Retome o texto sobre a fuga de El-Fasher e prossiga-o a partir da última frase apresentada.

> **Excerto para leitura**:
---+---
Depois de um cerco de mais de um ano e meio, o grupo paramilitar conseguiu capturar a cidade de El-Fasher, o último bastião do Governo sudanês na região. Não se sabe ao certo quantas pessoas ainda estavam na cidade nessa altura. Algumas estimativas apontam para 170 mil a 250 mil pessoas. Quase 82 mil terão conseguido fugir, de acordo com os números da ONU, mas a realidade é que não se sabe ao certo onde estão. Algumas organizações humanitárias, como a Médicos sem Fronteiras, temem que muitos continuem presos na cidade, sem terem como fugir ou mantidos como reféns.

Quem consegue, procura refúgio nas cidades vizinhas, como Tawila, a cerca de 50 quilómetros de El-Fasher, que terá recebido cerca de 9000 deslocados – a juntar aos cerca de 600 mil que já lá estavam desde Abril, no rescaldo do mortífero ataque ao campo de Zamzam. Outras tentaram cruzar a fronteira com o Chade, a cerca de 300 quilómetros, onde encontram refúgio no campo de deslocados de Tiné, perto da fronteira entre os dois países.

Qualquer que seja a rota escolhida, o caminho não está isento de perigos. Membros do grupo paramilitar patrulham a zona com carrinhas brancas, “paravam-nos e feriam-nos”, conta Hamza Assadeck Abdoulrahman, que ficou em El-Fasher com o pai para combater, numa altura em que o resto da família já estava no Chade. Falou com o Libèration em Tiné, na fronteira. “Chamavam-nos filhos da puta, escravos, negros”, recorda. “Põem algumas pessoas de parte, roubam-nas ou então atiram aleatoriamente se forem negras.”

Quase todas as pessoas que falam com o jornal francês contam uma história parecida da fatídica noite de 25 de Outubro: o medo, a tentativa de fuga nocturna, as execuções sumárias nas ruas da cidade, os cadáveres em trincheiras. Hamza recorda ter-se tentado esconder, durante a fuga, numa trincheira, onde encontrou três corpos sem vida. Acredita serem traficantes mortos ao tentarem entrar com mantimentos, tentando contornar o bloqueio a que foram sujeitos os residentes em El-Fasher durante mais de 500 dias.
---+---
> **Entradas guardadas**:
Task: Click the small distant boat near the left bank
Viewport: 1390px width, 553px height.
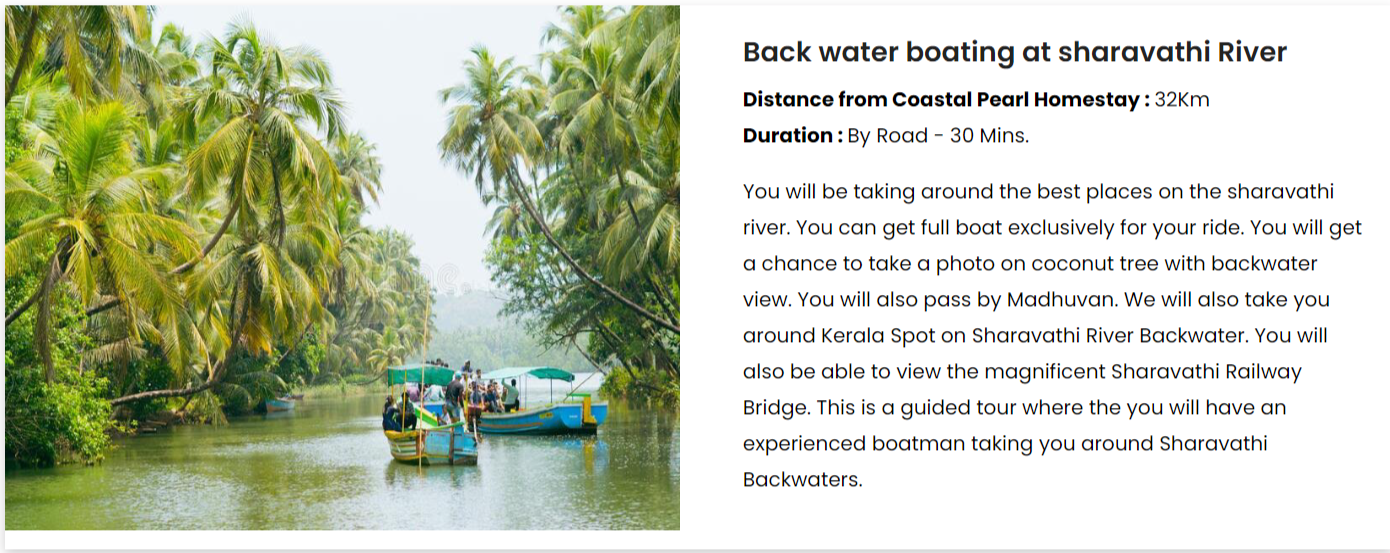Action: [281, 404]
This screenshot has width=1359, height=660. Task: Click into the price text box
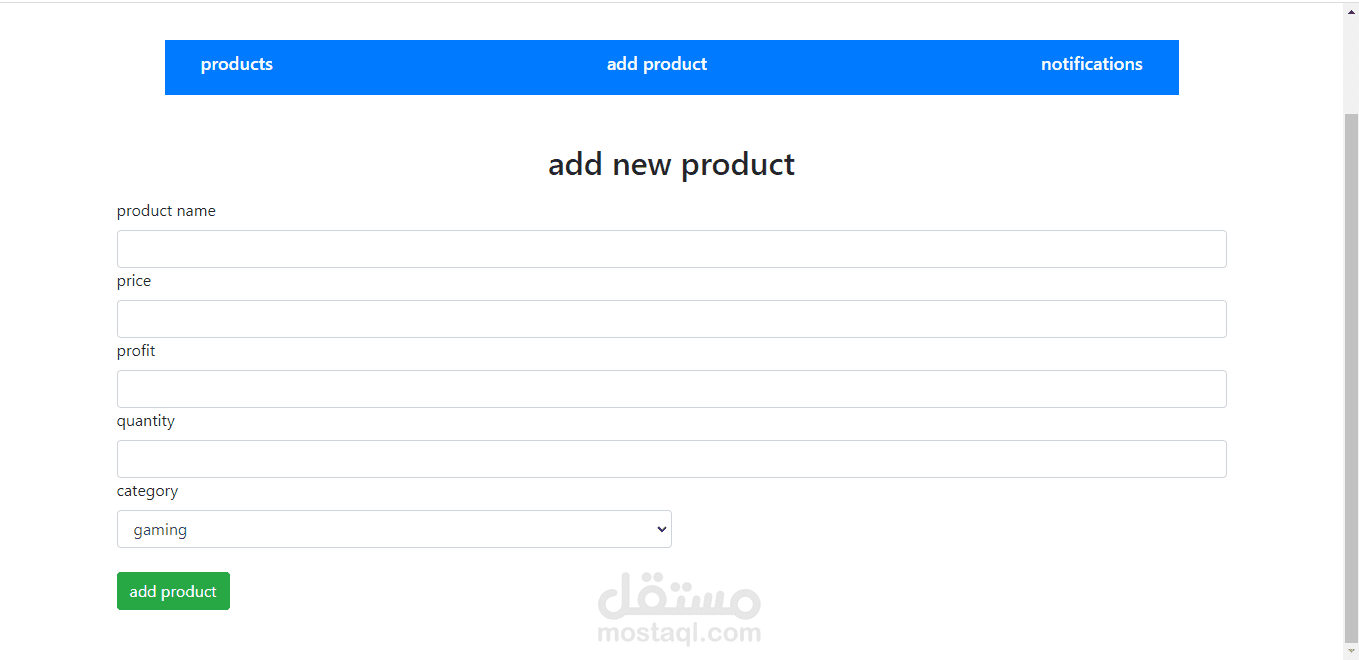coord(671,319)
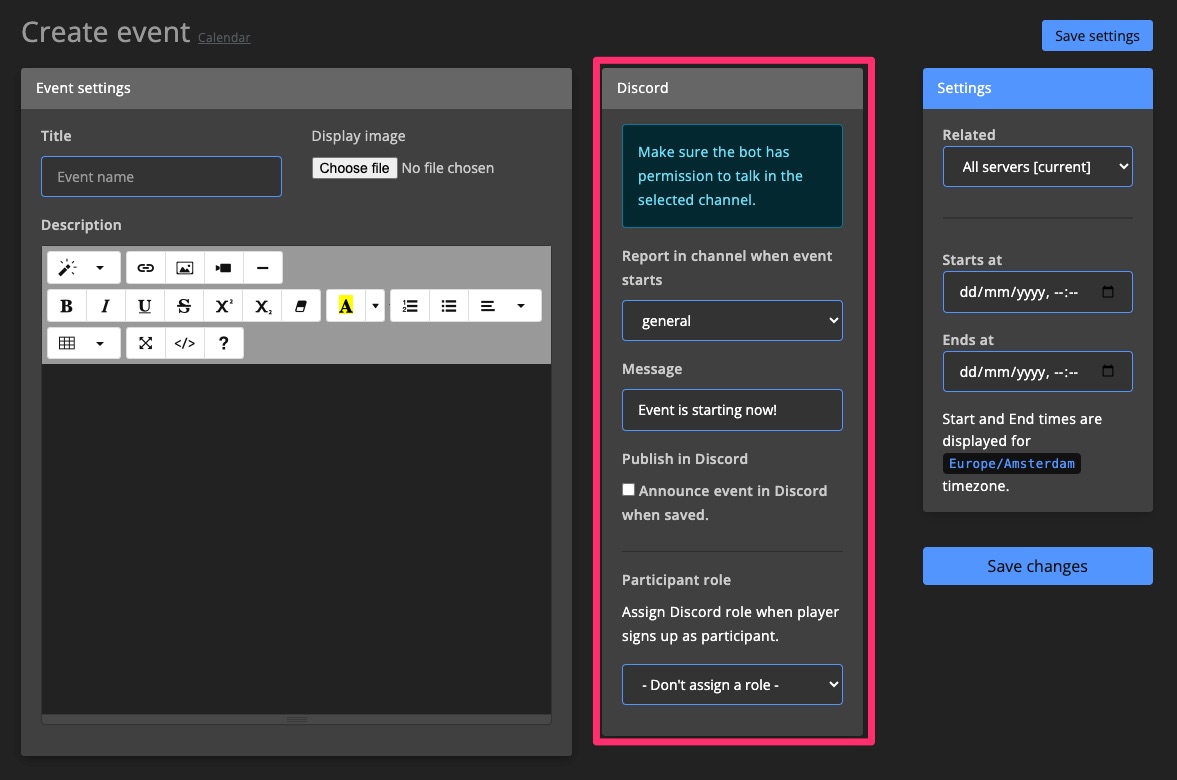
Task: Open the table insert dropdown
Action: (83, 343)
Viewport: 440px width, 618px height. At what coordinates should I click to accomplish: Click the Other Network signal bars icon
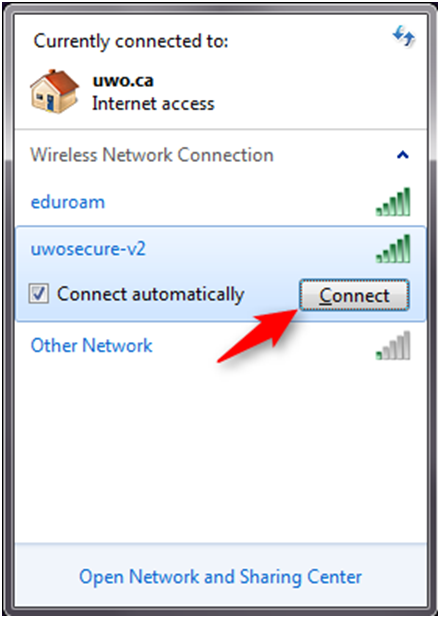[x=393, y=346]
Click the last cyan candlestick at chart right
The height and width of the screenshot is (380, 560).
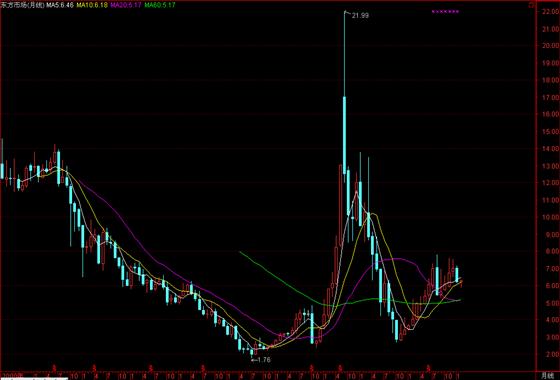coord(456,274)
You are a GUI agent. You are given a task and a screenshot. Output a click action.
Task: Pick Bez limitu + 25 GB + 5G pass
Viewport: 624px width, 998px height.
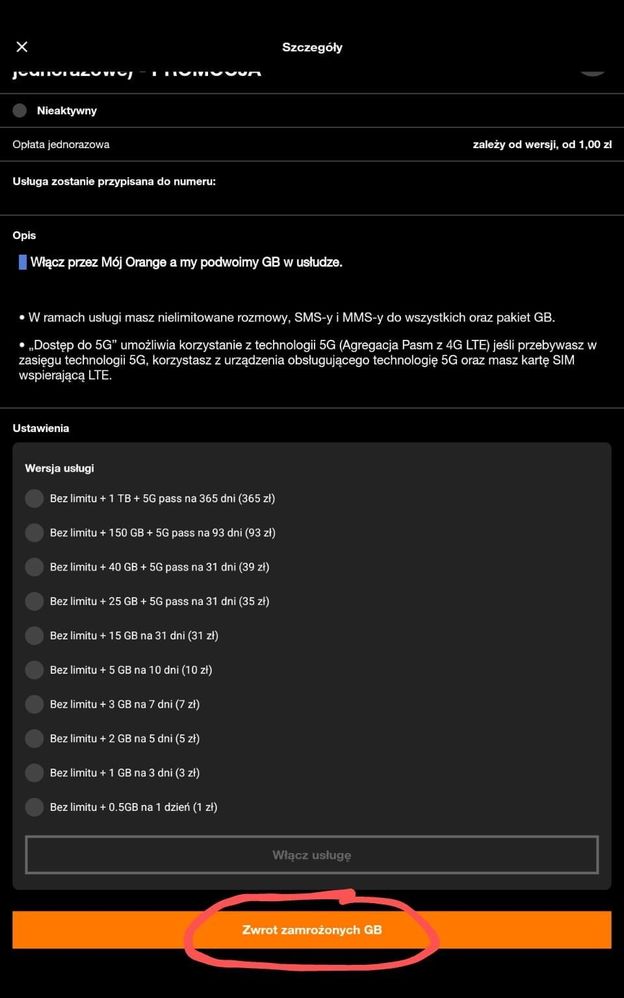point(34,601)
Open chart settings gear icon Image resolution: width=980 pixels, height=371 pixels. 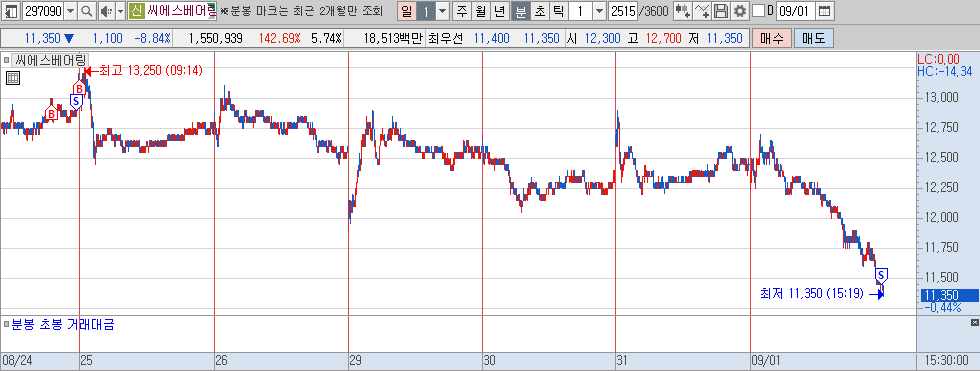(740, 11)
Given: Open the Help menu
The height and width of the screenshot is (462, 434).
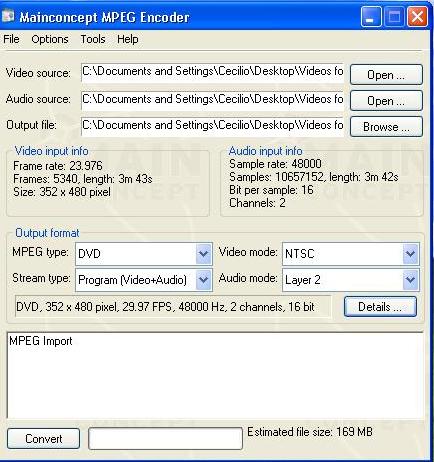Looking at the screenshot, I should 128,39.
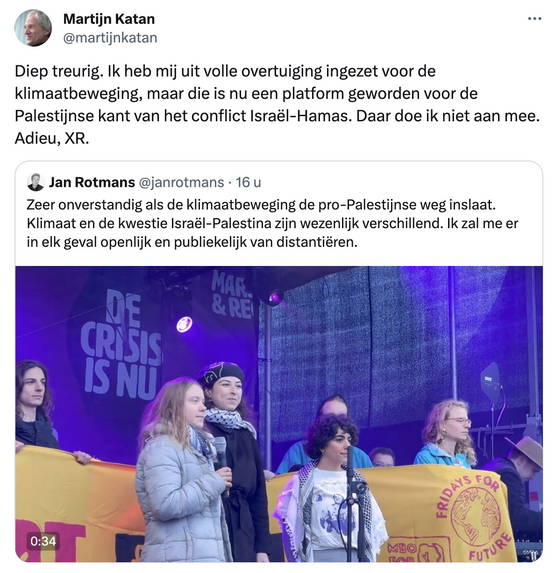Play the embedded video thumbnail

click(279, 414)
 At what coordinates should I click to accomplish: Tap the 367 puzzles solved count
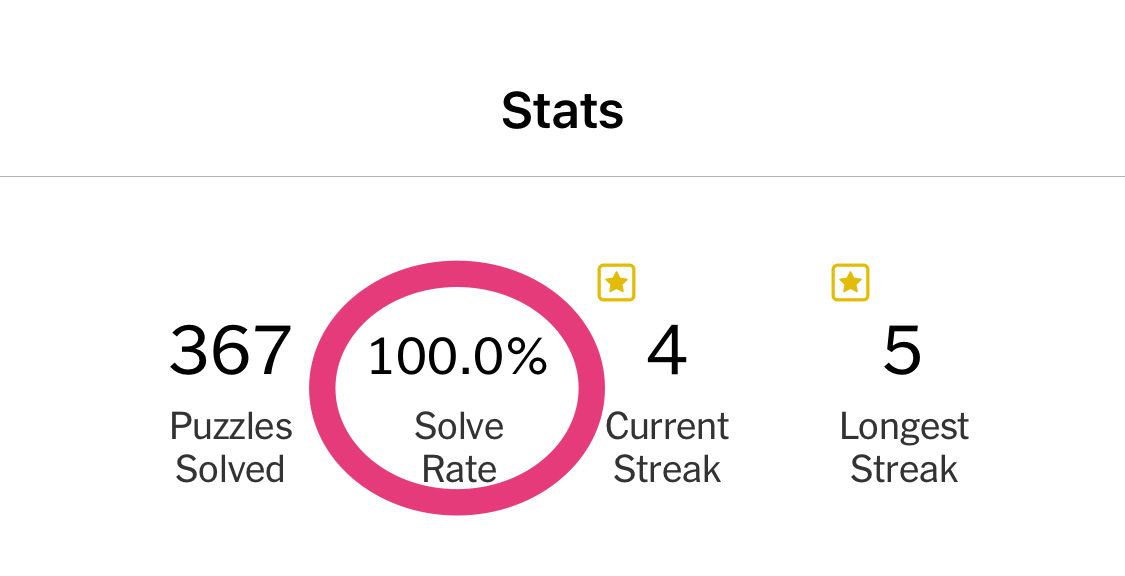[230, 352]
---+---
> **Resposta ao exercício**:
Mouna Mahamat Oumour, 42 anos, foi das que conseguiu fugir com os três filhos, alguns vizinhos e familiares. O grupo foi atingido por um projéctil, que feriu duas pessoas e matou outras: “Quando me virei, vi a minha tia dilacerada. Cobrimos-lhe o corpo com um pano e continuámos a caminhar”. “Não conseguíamos mais chorar”, afirma. Conta também histórias de chantagem, nos vários checkpoints das RSF: “Têm telefones ligados ao [satélite] Starlink e forçam as pessoas a ligar aos seus familiares para que consigam enviar dinheiro para continuar a viagem.”

As mulheres, em particular, enfrentam mais perigos. A violência sexual é usada como arma de guerra “de forma deliberada e sistemática”, de acordo com a directora regional da ONU Mulheres, Anna Mutavati, citada pela Reuters. “Os corpos das mulheres tornam-se um cenário de crime no Sudão. Não há espaços seguros.”

A tudo isto junta-se a fome. Com um cerco que impediu a entrada de comida, muitos dos que saem estão em estados graves e malnutrição. O cenário é particularmente grave junto das crianças: 70% das que fugiram tinham malnutrição aguda e 30% malnutrição aguda severa, de acordo com os Médicos Sem Fronteiras. “Tínhamos tanta fome que começámos a comer ração animal”, conta uma mulher citada pela organização. “No início era de graça, mas depois tínhamos de a comprar”, recorda. Um quilo e meio chegou a custar cerca de 18 euros em Junho.